Amcham Brasil aponta mínima histórica no comércio com EUA

José Cruz/Agência Brasil
Participação dos EUA no comércio exterior brasileiro caiu para 9,4% das exportações no primeiro semestre de 2026, segundo a Amcham Brasil
A participação dos Estados Unidos no comércio exterior brasileiro atingiu o menor nível histórico no primeiro semestre de 2026, de acordo com a Amcham Brasil, com base em dados levantados desde o primeiro semestre de 1997. Os EUA responderam por apenas 9,4% das exportações brasileiras e por 11,1% na corrente de comércio — soma de exportações e importações — com o país norte-americano. A Amcham Brasil também destacou que os bens submetidos às sobretaxas do governo Donald Trump foram responsáveis pela maior parte da retração das exportações brasileiras no período. Enquanto as vendas de produtos sobretaxados caíram 16,6%, as exportações de bens sem sobretaxa recuaram 8,7%, evidenciando o peso das tarifas sobre o resultado geral.
O desempenho contrasta com o crescimento das exportações brasileiras para o restante do mundo, que avançaram 11,5% no mesmo período. Parceiros relevantes como China e União Europeia registraram altas expressivas nas compras de produtos brasileiros, de 21,9% e 12,8%, respectivamente, no primeiro semestre de 2026. Apesar do recuo, a Amcham Brasil pondera que os EUA permanecem como o segundo principal parceiro comercial do Brasil em bens e o maior destino das exportações industriais brasileiras. O primeiro lugar segue sendo ocupado pela China. "O primeiro semestre confirma que o comércio bilateral atravessa um período de forte pressão e reforça a necessidade de um acordo que evite a aplicação de novas tarifas no âmbito da investigação da Seção 301. Caso sejam implementadas, as sobretaxas poderão comprometer ainda mais as trocas entre Brasil e Estados Unidos", afirma Abrão Neto, presidente da Amcham Brasil.
O comércio total entre Brasil e Estados Unidos somou US$ 36,4 bilhões no primeiro semestre de 2026, representando uma queda de 12,8% em relação ao mesmo período do ano anterior.
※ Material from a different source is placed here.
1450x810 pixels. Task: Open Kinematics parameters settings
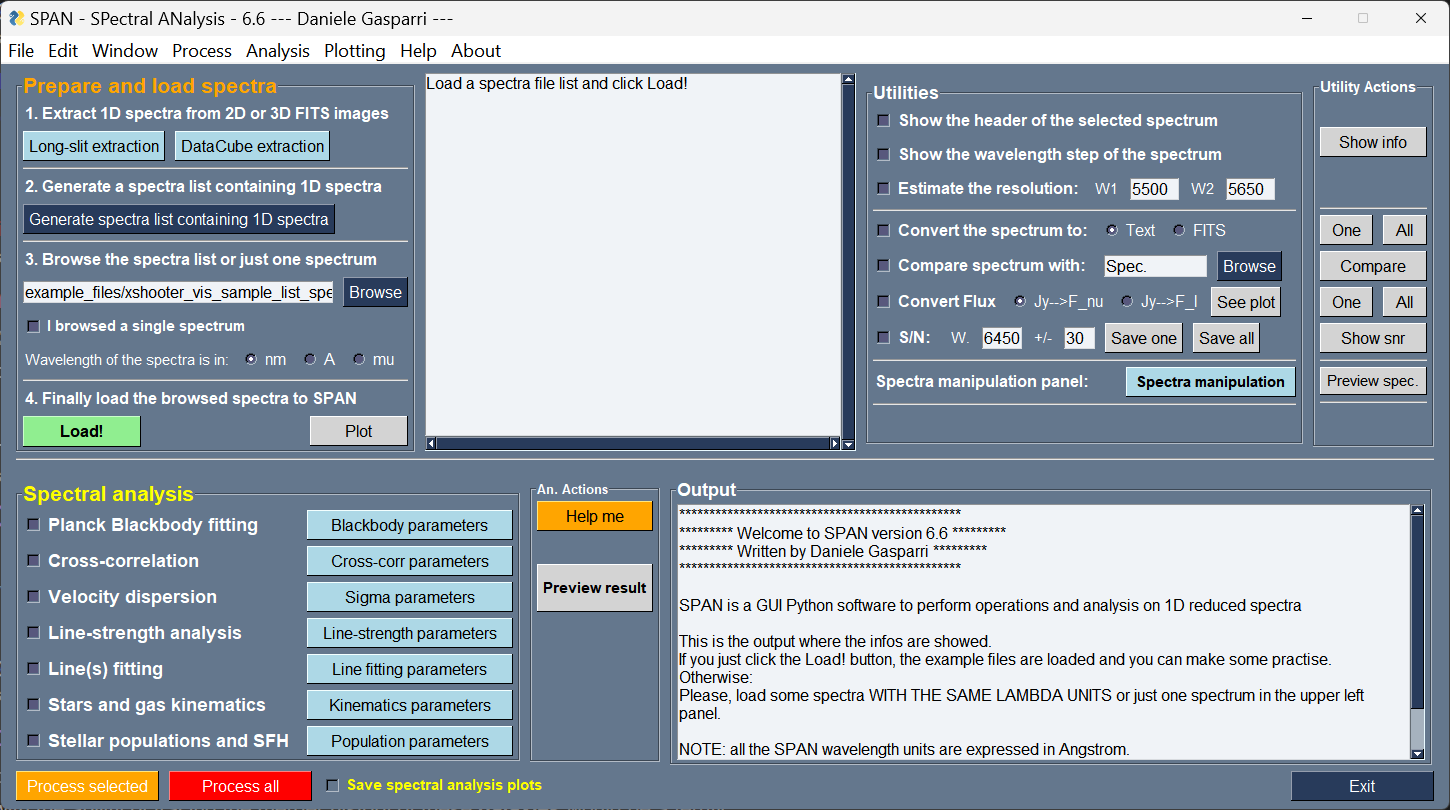(x=409, y=705)
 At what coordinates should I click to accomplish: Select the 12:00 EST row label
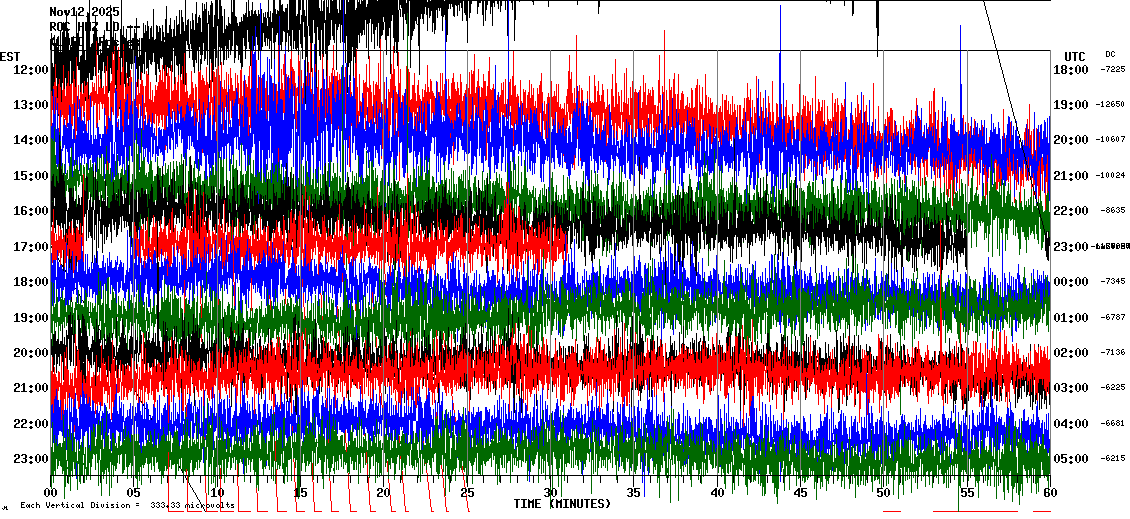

As exportações brasileiras para o mercado norte-americano recuaram 13,0%, totalizando US$ 17,4 bilhões, enquanto as importações caíram 12,5%, chegando a US$ 19,0 bilhões. Entre os produtos sujeitos às tarifas adicionais, os itens enquadrados na tarifa de 10% registraram queda de 25,9%, ao passo que os produtos abrangidos pela Seção 232 recuaram 6,7%. Os maiores impactos foram observados em segmentos como semiacabados de ferro e aço (-21,7%), caminhões (-46,7%), madeira (-40,5%) e cobre (-37,4%). O cenário traçado pela Amcham Brasil reforça a preocupação com os rumos do comércio bilateral. Com as exportações industriais em queda e a possibilidade de novas sobretaxas no horizonte, o relacionamento comercial entre Brasil e Estados Unidos enfrenta um dos momentos mais delicados desde o início do monitoramento realizado pela entidade.